**WHAT TO WORK ON**
Read the data below line by line and copy each one with "will" in it.

(Pixel coordinate grounding data)
************
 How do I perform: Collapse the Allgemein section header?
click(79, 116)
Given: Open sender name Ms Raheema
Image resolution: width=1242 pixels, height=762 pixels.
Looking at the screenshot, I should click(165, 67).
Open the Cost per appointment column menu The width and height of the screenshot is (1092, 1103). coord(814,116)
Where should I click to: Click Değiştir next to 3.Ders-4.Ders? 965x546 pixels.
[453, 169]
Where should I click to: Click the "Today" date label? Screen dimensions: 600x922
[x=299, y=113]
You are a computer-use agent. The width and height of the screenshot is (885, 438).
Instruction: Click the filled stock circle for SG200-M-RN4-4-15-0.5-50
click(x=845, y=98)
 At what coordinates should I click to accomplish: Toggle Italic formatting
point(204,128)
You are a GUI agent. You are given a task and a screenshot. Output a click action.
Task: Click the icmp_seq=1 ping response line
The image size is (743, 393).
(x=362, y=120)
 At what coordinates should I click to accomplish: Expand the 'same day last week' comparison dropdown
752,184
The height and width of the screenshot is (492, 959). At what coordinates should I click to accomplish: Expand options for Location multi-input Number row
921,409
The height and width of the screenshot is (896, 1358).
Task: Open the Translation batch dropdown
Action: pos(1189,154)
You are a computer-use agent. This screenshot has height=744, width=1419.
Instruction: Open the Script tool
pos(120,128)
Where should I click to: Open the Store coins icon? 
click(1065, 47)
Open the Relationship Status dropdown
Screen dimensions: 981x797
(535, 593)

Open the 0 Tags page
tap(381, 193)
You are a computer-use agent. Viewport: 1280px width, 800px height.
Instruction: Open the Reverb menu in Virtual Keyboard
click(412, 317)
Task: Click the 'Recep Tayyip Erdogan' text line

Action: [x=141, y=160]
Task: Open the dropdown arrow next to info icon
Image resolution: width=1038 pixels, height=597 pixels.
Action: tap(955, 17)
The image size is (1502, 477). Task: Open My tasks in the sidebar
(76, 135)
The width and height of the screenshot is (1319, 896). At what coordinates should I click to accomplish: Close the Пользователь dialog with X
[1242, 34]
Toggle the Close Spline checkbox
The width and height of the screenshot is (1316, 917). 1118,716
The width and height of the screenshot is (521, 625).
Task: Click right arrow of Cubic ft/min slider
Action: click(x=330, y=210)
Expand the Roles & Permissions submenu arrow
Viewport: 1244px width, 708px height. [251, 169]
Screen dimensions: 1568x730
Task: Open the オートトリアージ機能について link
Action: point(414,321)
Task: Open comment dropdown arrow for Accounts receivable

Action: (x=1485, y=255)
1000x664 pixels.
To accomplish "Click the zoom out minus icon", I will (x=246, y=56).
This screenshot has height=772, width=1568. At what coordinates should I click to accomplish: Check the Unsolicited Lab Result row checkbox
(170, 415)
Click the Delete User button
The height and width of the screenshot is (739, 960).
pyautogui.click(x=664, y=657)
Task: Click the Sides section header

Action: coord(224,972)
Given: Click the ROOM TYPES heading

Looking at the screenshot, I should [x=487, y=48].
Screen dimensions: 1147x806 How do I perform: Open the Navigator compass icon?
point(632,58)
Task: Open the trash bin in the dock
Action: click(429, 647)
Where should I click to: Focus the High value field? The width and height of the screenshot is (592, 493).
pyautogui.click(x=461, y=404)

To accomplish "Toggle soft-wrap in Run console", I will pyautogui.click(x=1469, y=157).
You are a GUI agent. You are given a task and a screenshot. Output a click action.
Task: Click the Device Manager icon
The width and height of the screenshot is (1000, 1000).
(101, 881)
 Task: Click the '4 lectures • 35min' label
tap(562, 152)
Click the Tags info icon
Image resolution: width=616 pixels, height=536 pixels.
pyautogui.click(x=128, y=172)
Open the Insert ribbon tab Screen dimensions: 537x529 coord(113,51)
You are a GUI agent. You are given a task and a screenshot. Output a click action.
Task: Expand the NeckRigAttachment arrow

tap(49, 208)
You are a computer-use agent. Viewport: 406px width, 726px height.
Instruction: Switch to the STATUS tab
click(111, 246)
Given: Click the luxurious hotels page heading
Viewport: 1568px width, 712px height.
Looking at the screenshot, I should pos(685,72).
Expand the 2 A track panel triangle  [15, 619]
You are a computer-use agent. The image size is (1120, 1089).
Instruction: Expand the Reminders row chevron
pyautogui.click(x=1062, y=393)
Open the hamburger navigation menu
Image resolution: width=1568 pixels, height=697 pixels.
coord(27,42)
************
**RESPONSE**
To accomplish "Click the zoom out minus icon", I will (x=246, y=56).
To accomplish "Toggle soft-wrap in Run console", I will pyautogui.click(x=1469, y=157).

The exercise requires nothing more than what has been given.